Он подошел вплотную к Киппсу. Повернул руку ладонью вверх и с таинственным, заговорщическим видом побарабанил по ней пальцами другой руки.
— Тут есть и еще одно, — сказал он. — Появляется такая совсем ибсеновская нота, как в «Дикой утке». Понимаете, эта женщина-героиня — я сделал ее легкомысленнее — она видит бабочку. Когда они в третий раз кидаются за бабочкой, она ее ловит. Глядит на нее. И говорит: «Да это ж я!» Хлоп! Загнанная бабочка. Она сама и есть загнанная бабочка. Это закономерно. Куда более закономерно, чем «Дикая утка», в которой и утки-то нет!
Они с ума сойдут от восторга! Одно название чего стоит. Я работал, как вол… Ваша доля озолотит вас, Киппс… Но мне что, я не против.
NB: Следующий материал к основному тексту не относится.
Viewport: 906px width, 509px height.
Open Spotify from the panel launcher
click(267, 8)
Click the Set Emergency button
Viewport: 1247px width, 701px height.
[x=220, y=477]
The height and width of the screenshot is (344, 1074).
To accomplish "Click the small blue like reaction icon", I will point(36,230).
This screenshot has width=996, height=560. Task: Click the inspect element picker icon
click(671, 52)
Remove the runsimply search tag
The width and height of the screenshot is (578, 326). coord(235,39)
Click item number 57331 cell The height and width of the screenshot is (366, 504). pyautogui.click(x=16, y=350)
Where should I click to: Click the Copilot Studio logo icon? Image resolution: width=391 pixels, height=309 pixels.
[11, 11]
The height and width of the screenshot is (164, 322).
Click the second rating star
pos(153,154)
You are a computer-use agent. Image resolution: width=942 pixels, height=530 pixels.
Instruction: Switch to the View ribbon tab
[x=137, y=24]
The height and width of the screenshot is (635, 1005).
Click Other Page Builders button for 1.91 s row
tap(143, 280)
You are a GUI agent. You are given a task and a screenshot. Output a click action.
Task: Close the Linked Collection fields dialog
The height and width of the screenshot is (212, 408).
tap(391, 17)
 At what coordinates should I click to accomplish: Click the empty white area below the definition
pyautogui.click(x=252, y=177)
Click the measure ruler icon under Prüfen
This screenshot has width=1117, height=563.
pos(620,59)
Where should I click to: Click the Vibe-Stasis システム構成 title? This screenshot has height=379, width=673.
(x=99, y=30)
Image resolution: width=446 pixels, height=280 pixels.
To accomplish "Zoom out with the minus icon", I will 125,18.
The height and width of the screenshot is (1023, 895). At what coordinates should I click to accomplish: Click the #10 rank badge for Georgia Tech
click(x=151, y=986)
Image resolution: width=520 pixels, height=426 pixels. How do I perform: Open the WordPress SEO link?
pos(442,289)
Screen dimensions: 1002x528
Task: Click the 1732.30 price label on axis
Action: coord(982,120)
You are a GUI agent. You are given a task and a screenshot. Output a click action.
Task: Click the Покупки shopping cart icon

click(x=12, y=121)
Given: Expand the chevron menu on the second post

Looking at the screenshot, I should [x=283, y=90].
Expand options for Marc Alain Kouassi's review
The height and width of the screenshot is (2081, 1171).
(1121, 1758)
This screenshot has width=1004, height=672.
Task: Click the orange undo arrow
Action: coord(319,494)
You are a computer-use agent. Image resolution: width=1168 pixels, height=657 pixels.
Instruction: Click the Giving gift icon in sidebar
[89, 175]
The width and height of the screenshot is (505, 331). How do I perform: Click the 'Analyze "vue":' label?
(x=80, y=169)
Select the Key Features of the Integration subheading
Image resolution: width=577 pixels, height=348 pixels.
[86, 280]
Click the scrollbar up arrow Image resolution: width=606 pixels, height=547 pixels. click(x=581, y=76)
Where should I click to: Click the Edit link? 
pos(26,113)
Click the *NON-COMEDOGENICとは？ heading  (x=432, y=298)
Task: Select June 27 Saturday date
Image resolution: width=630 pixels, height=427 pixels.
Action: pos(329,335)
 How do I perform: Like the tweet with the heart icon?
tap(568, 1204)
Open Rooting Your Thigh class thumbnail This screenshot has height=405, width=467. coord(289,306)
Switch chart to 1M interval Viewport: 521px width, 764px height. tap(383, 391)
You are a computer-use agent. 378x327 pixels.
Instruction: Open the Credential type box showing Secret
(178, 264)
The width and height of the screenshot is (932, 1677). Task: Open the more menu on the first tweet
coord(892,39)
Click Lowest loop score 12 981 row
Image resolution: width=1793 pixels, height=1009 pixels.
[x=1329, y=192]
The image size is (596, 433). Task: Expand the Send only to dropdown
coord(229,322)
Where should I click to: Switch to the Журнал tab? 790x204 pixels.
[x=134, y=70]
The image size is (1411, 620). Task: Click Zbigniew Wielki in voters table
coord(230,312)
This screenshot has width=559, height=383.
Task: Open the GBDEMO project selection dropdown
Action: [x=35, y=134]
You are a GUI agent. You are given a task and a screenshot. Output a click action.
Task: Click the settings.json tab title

Я готов продать, вы готовы купить. Хлоп — и делу конец!
Тут Читтерлоу прервал свои рассуждения и спросил:
— А нет ли у вас коньячку? Я не собираюсь пить. Мне просто необходимо хлебнуть глоточек, подкрепиться. У меня что-то печень пошаливает… Если нет, не беспокойтесь. Пустяки. Я такой. Да, виски сойдет. Даже лучше!
Киппс замешкался на мгновение, потом повернулся и стал шарить в буфете. Наконец, отыскал бутылку виски и выставил ее на стол. Потом достал бутылку содовой и, чуть помешкав, еще одну. Читтерлоу схватил бутылку виски и посмотрел этикетку.
— Дружище Мафусаил, — сказал он.
Киппс вручил ему штопор. И вдруг спохватился и растерянно прикусил палец.
— Придется позвонить, чтоб принесли стаканы, — сказал он.
Он в замешательстве наклонился к звонку, помедлил и все-таки позвонил.
Когда появилась горничная, он стоял перед камином, широко расставив ноги, с видом отчаянного сорвиголовы. Потом оба они выпили.
— Вы, видно, знаете толк в виски, — заметил Читтерлоу, — в самый раз.
Киппс достал сигареты, и вновь потекла беседа.
Читтерлоу расхаживал по комнате.
Решил денек передохнуть, объяснял он, вот и навестил Киппса. Всякий раз, как он задумывает коренные переделки в пьесе, он прерывает работу, чтобы денек передохнуть. В конечном счете это экономит время. Ведь если начать переделывать, не успев все хорошенько обдумать, того гляди, придется переделывать еще и еще. А что толку браться за работу, если все равно потом надо будет начинать сызнова?
Потом они пошли пройтись к Уоррену — излюбленному месту для прогулок в Фолкстоне, и Читтерлоу, пританцовывая, неторопливо шагал по ступеням и разглагольствовал без умолку.
Прогулка получилась отличная, недолгая, но поистине отличная. Они поднялись к санаторию, прошли над Восточным Утесом и оказались в причудливом, диком уголке: под меловыми холмами, среди скользкой глины и камней разрослись терновник, ежевика, дикие розы и калина-гордовина, которая много способствует очарованию Фолкстона. Они не сразу выбрались из этих зарослей и крутой тропкой поднялись наконец на холм, а Читтерлоу ухитрился придать всему этому такую прелесть и торжественность, словно они совершили опасное увлекательнейшее восхождение где-нибудь в Альпах. Он нет-нет да и взглядывал то на море, то на утесы глазами фантазера-мальчишки и говорил что-нибудь такое, отчего перед Киппсом сразу вставал Нью-Ромней и выброшенные на берег остовы потерпевших крушение кораблей, но по большей части Читтерлоу говорил о своей страсти к театру и сочинительству пьес и о пустопорожней нелепице, столь серьезной в своем роде, которая и есть его искусство. Он прилагал титанические усилия, чтобы сделать свою мысль понятной. Так они шли, иногда рядом, иногда друг за другом — узкими тропками, то спускались, то поднимались, то скрывались среди кустов, то выходили на гребень над побережьем; Киппс следовал за Читтерлоу, изредка пытаясь ввернуть какое-нибудь пустяковое замечание, а Читтерлоу размахивал руками, и голос его то гремел, то падал до шепота, он так и сыпал своими излюбленными «бац» и «хлоп» и нес уж такую околесицу, что Киппс скоро потерял надежду что-либо понять.